## start Text shown

T Nation

Deadlifts and Glutes/Hamstrings

Whenever I do deadlifts, I can never really feel my hamstrings or glutes working. When I Try to really push my glutes/hams forward I end up hurting my lower back. Even the next day, I never get sore from deadlifts. I know I’m doing them with enough intensity. Should I keep doing them without feeling it anyway?

O and also just to save from making anew post, what are some good stretches for my ankles? I find they are the limiting factor in my squat because my lower back always rounds over but I can stretch my hamstrings and touch the floor from standing up but whenever i squat down my ankles turn very duck-footed. thanks

Make sure to get in plenty of hip mobility work before deadlifting. Practice with the bar at first to get your technique right. Keep your feet firmly planted and push your knees out during the entire movement.

As for ankle mobility (and really all mobility), check out this article:

http://www.T-Nation.com/article/performance_training/the_essential_8_mobility_drills&cr=

Well, one thing to consider is that not every exercise works the same for every person. Some people don’t feel deads in their glutes/hammies, some feel it there very much so. You might just be someone who deads aren’t a good glute/hamstring exercise choice for.

As for ankle flexibility/mobility, the article that Doug posted is a good one. I could show you some others, but I’d suggest trying the drills in the article first, and if you still have trouble ask and I’ll do my best to describe them to you.

[quote]Sentoguy wrote:
You might just be someone who deads aren’t a good glute/hamstring exercise choice for.
[/quote]

I’m not sure that I believe this. I agree that some people don’t feel pulls in their glutes. Which would indicate dysfunctional motor control of the posterior chain. The prescription for which is more pulling, but done with special care for technique.

These days, most people spend most of their time sitting, causing the glutes to be stretched and weakened. This forces other muscles in the posterior chain (e.g., the hamstrings and lower back) to work extra hard, which can cause overuse injuries.

You need to strengthen your glutes. The best way to do this is ATG squats and deadlifts, but you must focus on feeling your glutes during the movement. In order to accomplish this, you need to reintroduce motor control by doing activation work beforehand. Floor bridges are an excellent choice. Remember to push through your heels, not your toes, and squeeze your glutes hard. Curl your toes up at first if you have to, but don’t make a permanent habit of it.

Oh, and you should drop the weight on both movements and practice form.

Eric Cressey and Mike Robertson wrote a good article on this a while back.


best thing you can do for real advice is ask an experienced person to critique your technique, or just post a vid and get tons of feedback. T-Nation is fucking great.

If you are using deadlifts for glute/hams then I’d recommend using “stiff-legged” deads. I believe some call them “romanian” deadlifts although I could be wrong. I agree with sentoguy on the fact that you may be physiologically unable to get a good workout in that area of your body with deads. Everybody is physiologically different and different exercises have different effects on some people.

## end Text shown
## start Given records

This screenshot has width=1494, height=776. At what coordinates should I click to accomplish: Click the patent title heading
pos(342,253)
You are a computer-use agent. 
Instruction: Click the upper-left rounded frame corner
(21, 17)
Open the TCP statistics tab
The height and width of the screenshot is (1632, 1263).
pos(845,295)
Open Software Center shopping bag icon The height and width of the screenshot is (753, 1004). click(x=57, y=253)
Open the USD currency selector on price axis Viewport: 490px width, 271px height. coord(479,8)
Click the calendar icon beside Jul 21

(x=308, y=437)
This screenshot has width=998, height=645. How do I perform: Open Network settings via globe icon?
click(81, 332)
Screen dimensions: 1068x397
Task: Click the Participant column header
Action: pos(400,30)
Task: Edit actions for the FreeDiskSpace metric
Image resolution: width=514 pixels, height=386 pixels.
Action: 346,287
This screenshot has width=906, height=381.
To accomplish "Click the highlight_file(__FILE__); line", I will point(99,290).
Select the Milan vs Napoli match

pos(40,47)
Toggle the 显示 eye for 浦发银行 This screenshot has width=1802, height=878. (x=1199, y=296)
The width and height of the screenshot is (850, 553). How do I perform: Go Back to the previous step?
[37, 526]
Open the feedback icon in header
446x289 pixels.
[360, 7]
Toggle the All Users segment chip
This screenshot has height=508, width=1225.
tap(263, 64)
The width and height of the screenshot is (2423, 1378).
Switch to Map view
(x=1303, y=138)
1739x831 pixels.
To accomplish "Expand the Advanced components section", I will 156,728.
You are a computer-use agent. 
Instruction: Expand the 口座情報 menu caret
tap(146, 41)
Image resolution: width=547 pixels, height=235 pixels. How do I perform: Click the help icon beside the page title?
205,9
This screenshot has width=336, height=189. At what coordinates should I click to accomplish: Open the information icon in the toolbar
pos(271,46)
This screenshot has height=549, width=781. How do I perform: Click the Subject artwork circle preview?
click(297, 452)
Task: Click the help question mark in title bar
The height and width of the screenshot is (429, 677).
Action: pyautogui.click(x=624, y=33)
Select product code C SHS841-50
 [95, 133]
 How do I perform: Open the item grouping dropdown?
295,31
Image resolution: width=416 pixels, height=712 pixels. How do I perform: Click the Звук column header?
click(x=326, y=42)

## end Given records

**Set problem**. Please continue the forum thread on feeling the glutes and hamstrings during deadlifts, picking up right after its last post.

**Result**.
Those ankle drills looke like they should be fine. I never played soccer but the coach at the college I attend recommends writing the ABC’s with your toes. lol Idk how it will work but it’s worth a shot.

Gerdy

Stiff-legged deadlifts are just that, Romanian DL are the safer, better, soft knee and bar close to body version.

Joe :wink:

[quote]colin1168 wrote:
Whenever I do deadlifts, I can never really feel my hamstrings or glutes working. When I Try to really push my glutes/hams forward I end up hurting my lower back. Even the next day, I never get sore from deadlifts. I know I’m doing them with enough intensity. Should I keep doing them without feeling it anyway?

O and also just to save from making anew post, what are some good stretches for my ankles? I find they are the limiting factor in my squat because my lower back always rounds over but I can stretch my hamstrings and touch the floor from standing up but whenever i squat down my ankles turn very duck-footed. thanks[/quote]

There are a couple of things to do that i use to achieve a good, close stance, deep squat. (BTW… in-flexible ankles are not the only reason, unless mistaken - it is a posterior chain thing [achillies too] and i know you have eliminated the hammies but all the tendons and ligaments in the chain need to be lengthened)
I am sure there are better ways to achieve the deep squat you want, but the ways i know of are as follows…

Start with your squat with a wide stance, just wide enough to allow you to squat “comfortably” ass to the grass… you should have no problem, if you do, its not an ankle dorsi-flex/achillies stretch problem. Then over time, bring the stance in… very slowly… use it is a progression. Centimetre by centimetre and keep pushing that squat as far down. this should help ROM.
OR Use plates under your heels… it is not as bad as some say, unless you have cruciate problems, in which case what are you doing deep squats for?!!
It is also possible to slowly, progressively reduce the thickness of the plates over time till you are squatting all nice and deep with just your feet on the grass…

I am sure if anyone can improve on this, they will and are welcome to!

Joe

[quote]tom8658 wrote:
Sentoguy wrote:
You might just be someone who deads aren’t a good glute/hamstring exercise choice for.

I’m not sure that I believe this. I agree that some people don’t feel pulls in their glutes. Which would indicate dysfunctional motor control of the posterior chain. The prescription for which is more pulling, but done with special care for technique.

These days, most people spend most of their time sitting, causing the glutes to be stretched and weakened. This forces other muscles in the posterior chain (e.g., the hamstrings and lower back) to work extra hard, which can cause overuse injuries.

You need to strengthen your glutes. The best way to do this is ATG squats and deadlifts, but you must focus on feeling your glutes during the movement. In order to accomplish this, you need to reintroduce motor control by doing activation work beforehand. Floor bridges are an excellent choice. Remember to push through your heels, not your toes, and squeeze your glutes hard. Curl your toes up at first if you have to, but don’t make a permanent habit of it.

Oh, and you should drop the weight on both movements and practice form.

Eric Cressey and Mike Robertson wrote a good article on this a while back.



[/quote]

I don’t necessarily disagree with you. Yes, you can learn better neuromuscular control of a muscle group in a lift. But, in most cases, that’s going to involve a huge decrease in training weights (and you’ll most likely never be able to pull as much as you could if you were to just focus on maximal weight).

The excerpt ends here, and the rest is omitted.